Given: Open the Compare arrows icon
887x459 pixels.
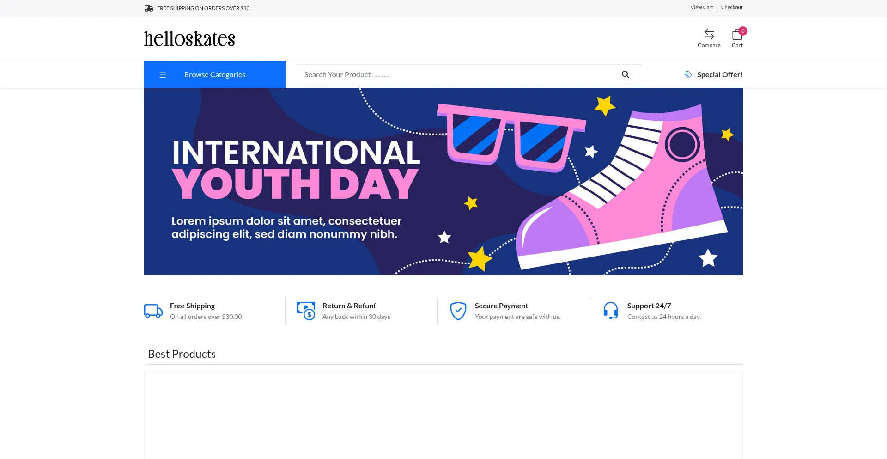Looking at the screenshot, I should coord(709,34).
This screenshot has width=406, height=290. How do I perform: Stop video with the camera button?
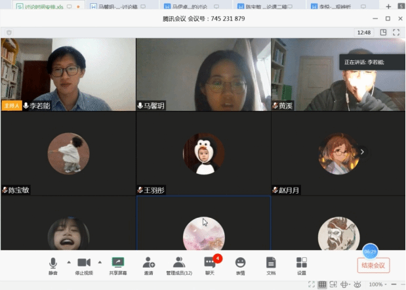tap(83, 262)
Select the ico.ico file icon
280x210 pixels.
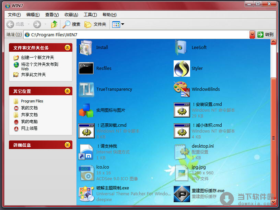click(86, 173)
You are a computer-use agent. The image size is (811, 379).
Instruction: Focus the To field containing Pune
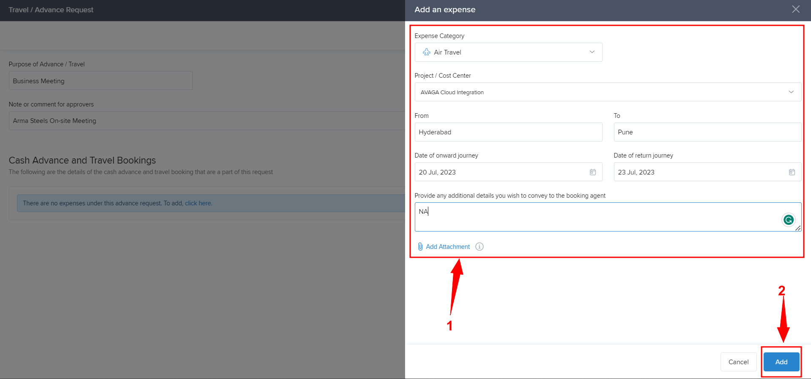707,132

- Task item -
Output the material above exactly as written and drop any images it holds.

- Problem solution -
Given: Open the Compare arrows icon
887x459 pixels.
Looking at the screenshot, I should coord(709,34).
This screenshot has width=406, height=290. How do I perform: Stop video with the camera button?
tap(83, 262)
Select the ico.ico file icon
280x210 pixels.
click(86, 173)
You are a computer-use agent. The image size is (811, 379).
Instruction: Focus the To field containing Pune
707,132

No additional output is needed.